Teaching the "Right Kind" of Competition
We can teach children the "right kind" of competition. But modern educators seldom do so.
Competition can be subverted and distorted. Or, it can be downplayed and drained of the educational value that our students can derive.
So, what is this "competition done right?"
The Purpose of Competition
The purpose of competition is self-improvement, skill improvement, self-mastery.
The subversion of this learning process is "winning."
The subversion process might include any the following:
- Winning at all cost
- Winning through any means
- Winning without caring about others
- Building "super stars" instead of everyone's "personal best"
- Focusing upon outcomes instead of processes
- Focusing so much on winning that self-improvement is neglected
Of course, sports come to mind when we study this catalog of "ms-aligned" competition.
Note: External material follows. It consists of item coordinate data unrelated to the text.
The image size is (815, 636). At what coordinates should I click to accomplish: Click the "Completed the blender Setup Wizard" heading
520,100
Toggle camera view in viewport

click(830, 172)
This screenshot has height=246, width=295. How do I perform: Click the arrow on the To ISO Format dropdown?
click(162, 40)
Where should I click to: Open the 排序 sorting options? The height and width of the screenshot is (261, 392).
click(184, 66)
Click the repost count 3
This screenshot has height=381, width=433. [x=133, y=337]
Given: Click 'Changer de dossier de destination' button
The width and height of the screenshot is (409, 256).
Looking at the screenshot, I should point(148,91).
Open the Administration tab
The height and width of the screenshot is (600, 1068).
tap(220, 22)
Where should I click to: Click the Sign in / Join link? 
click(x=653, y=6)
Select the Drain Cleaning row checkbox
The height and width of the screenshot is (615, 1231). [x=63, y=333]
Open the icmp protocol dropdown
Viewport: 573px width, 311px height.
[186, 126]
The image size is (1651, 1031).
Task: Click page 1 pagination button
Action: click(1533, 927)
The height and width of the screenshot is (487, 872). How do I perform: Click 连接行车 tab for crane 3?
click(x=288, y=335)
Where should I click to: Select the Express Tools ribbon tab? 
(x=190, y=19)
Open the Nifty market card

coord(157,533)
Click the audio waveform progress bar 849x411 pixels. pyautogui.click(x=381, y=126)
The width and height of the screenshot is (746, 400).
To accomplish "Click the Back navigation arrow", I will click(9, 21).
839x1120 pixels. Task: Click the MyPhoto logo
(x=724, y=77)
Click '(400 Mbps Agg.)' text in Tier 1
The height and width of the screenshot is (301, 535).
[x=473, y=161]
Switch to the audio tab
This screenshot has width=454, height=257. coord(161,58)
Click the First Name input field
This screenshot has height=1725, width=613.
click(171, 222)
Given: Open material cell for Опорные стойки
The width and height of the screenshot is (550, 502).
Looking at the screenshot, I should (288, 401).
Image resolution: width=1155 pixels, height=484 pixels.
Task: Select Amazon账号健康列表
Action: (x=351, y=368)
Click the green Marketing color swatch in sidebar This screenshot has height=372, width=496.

But, competition for grades, competition on projects, and competition for girlfriends/ boyfriends also fit the definition of "competition gone wrong."
On a less personal level, there is the competition between corporations where one tries to win by putting the other out of business. Or, in the software business, there is the competition of Open Source software in trying to put Microsoft™ out of business by giving their product away for free.
Another example is the competition of countries, with spying, market domination, foreign aid, colonization; and in the worst case scenario…war.
Religions also practice subverted competition with missionary zeal, proselytizing, domination of governments, swinging the election process "their way," jihad, and smug, "one-up" arrogance.
All these examples are called "Zero Sum Games." That is winners and losers.
Positive competition makes "winners" out of everyone.
Who Should We Compete Against? — The Problem is in the Question
We should ask "How we can improve everyone" instead of asking "Who we should compete against."
The answers show competition as a noble quality, or as a degrading enterprise.
For example, two siblings can vie for their parents' attention, praise and reward
Their efforts can be positive…
- Support the efforts of one another
- Teach skills and tactics to one another
- Share resources
- Encourage and praise one another
- Learn from their shortcomings
- Celebrate each other's successes
Or negative…
- Out do the other
- Sabotage
- Undercut, spread lies, distort accomplishments
- Create positive spin about themselves and negative spin about their sibling
- Moving into the other sibling field of endeavor (game) instead of sticking to their own
- Utilizing each opportunity to "beat" the other with higher scores, more winnings, better friends, more money; or any number of other subversions
A Level Playing Field: "No Such Animal"
Nature invents people with unique skills, talents and abilities. And if nature invents people this way, perhaps their is wisdom in coming into harmony with nature's process.
What would this harmony be? Developing, improving, elaborating, expressing those unique gifts?
And education should focus upon helping each student to grow and blossom in their own way, rather than funneling skills and talents into rigid, "pretend" challenges.
Idealism Under the Radar Screen
Of course you cannot keep your job with such educational idealism, even if the learning principles behind the approach are sound.
You career survival depends upon "playing the part" of "test-prep-extrordinaire" for all to see.
But, behind the scenes, you can foster the ideals of cooperation and mutual support; and you can let these ideals leak out at times when everyone is distracted by high-stakes testing and bureaucratic "hullabaloo
Become a Remembered, High-Impact Teacher
Surveys of the teacher that adults remember and appreciate most often turn up memories of that certain special teacher that demanded that every student lived up to their personal best.
What this trip down memory lane fails to place in perspective is that the right kind of competition, the competition of bettering your skills and abilities and reaching your personal best is the innate, correct competition.
Rather than besting someone else, the student does better than their previous best. And a few iterations of this competition with past personal best increases self-concept and self-esteem. This "correct competition" also anchors the memory of the teacher who "broke the mold" and helped students "break free" of the herd.
Help each of your students focus upon "besting their personal best" and become that most influential someone in many of your students lives.